Il progetto, rimesso al Sacro Regio Consiglio, non fu ritenuto plausibile.

«La conservazione di carte antiche in tutti i Governi si è creduto sempre un oggetto interessantissimo. Il dirsi che i processi antichi del Tribunale di Campagna, perché i rei non sono più tra i viventi, doversi barattare, è lo stesso che volersi credere che tali processi non riguardano altri che le persone rubricate, quando ché si sa molto bene che il Fisco ed i particolari , anche elassi i secoli, ritrar possono da tali processi documenti analoghi ai loro interessi.

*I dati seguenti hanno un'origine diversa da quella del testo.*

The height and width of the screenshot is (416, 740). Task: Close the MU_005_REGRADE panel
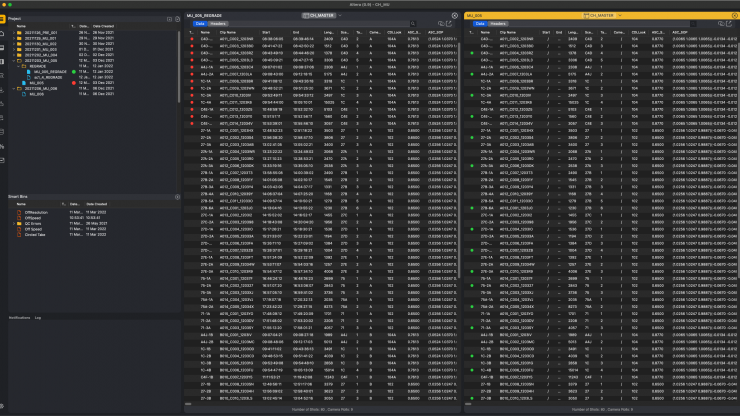453,16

Oltre a ciò non pare esservi della decenza che quelle carte e processi , ne’ quali vi sono dei Regali Dispacci, debbono servire per uso il più vile, o che debbono capitare in mano degl’interessati, e così far suscitare e rinnovare le antiche odiosità tralle famiglie di rei, querelanti e testimoni».

Giuseppe Bonaparte, dopo aver esaminato il progetto ed il relativo parere, nella seduta del suo Consiglio del 29 maggio 1806, con ponderato giudizio, dispose che «il Commissario di Campagna, colla massima esattezza, faccia separare le carte assolutamente inutili ed inservibili da quelle che per qualunque evento ed in qualunque dubbio possano servire, e che le prime si brugino, e le seconde si trasportino e conservino in Archivio».4

Le disposizioni emanate in seguito dal governo borbonico, con il Real Rescritto per lo bruciamento delle processure penali, dell’11 novembre 1829, autorizzavano la distruzione degli antichi processi criminali compilati «in epoca antica di anni quaranta a questa parte», fatta eccezione per  «quelle processure che contenessero condanne a vita e che non fossero state ridotte a pene temporanee con sovrane determinazioni prese per regola generale».5

Ma per i processi distrutti in Napoli nel 1852 le disposizioni emanate dal decreto non furono applicate e finirono al rogo 15883 processi compresi in 979 fasci.

Dalla data dell’emanazione del decreto era trascorso poco più di un ventennio, durante il quale, con un sommario esame, si sarebbero potuti salvare dai processi che andavano alle fiamme, quelli che nello spirito della legge e nel rispetto delle patrie memorie meritavano di essere conservati.

 

 

 

Note

1 F. Trinchera, Degli Archivi Napoletani, Napoli, 1872.

2 P. Colletta, Storia del Reame di Napoli, vol. I, Lucca, 1851.

3 ASN, Segreteria di Stato di Grazia e Giustizia,fascio 248.

4 ASN, ibidem, fascio 295.

5 A. Granito, La legislazione positiva degli Archivi nel Regno di Napoli, Napoli, 1855.